Extracted material:
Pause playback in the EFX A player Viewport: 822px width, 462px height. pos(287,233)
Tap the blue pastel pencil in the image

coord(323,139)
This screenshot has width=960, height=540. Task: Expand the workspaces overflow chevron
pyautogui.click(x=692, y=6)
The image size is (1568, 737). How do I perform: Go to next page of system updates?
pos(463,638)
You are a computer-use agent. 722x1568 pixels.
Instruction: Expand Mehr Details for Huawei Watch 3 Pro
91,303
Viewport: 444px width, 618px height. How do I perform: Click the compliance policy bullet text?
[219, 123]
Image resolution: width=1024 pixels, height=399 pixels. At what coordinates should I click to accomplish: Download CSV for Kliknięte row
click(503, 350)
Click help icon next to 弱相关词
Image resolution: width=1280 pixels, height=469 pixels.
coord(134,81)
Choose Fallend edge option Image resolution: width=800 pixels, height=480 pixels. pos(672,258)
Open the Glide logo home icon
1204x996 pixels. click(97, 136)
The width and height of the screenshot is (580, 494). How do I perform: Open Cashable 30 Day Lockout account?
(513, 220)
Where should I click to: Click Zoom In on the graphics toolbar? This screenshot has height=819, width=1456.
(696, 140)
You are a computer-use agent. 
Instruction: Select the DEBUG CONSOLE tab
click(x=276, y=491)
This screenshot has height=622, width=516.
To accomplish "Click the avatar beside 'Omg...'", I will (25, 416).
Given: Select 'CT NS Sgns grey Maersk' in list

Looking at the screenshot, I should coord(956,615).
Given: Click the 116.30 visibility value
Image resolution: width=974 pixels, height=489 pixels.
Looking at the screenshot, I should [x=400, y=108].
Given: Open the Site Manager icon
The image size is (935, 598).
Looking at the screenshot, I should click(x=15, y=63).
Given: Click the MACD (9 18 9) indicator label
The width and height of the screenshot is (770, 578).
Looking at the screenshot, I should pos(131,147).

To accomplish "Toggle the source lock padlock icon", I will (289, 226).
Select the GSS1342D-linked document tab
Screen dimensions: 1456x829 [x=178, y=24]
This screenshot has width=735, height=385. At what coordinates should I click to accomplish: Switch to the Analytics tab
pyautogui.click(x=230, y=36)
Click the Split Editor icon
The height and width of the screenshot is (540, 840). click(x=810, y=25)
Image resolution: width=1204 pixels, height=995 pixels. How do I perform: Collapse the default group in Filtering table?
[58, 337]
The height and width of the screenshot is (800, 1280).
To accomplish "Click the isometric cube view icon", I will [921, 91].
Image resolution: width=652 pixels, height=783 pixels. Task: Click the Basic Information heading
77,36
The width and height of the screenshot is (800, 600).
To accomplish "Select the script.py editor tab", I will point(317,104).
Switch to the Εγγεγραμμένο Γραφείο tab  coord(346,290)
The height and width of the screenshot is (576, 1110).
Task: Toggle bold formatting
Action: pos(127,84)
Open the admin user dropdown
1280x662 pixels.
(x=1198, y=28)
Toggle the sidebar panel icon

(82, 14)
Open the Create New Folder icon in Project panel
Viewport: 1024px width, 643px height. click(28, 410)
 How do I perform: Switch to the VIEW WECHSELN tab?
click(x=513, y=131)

Exercise details: From the rows above, select every line that contains the word "panel".

Result for this task:
Toggle the sidebar panel icon
Open the Create New Folder icon in Project panel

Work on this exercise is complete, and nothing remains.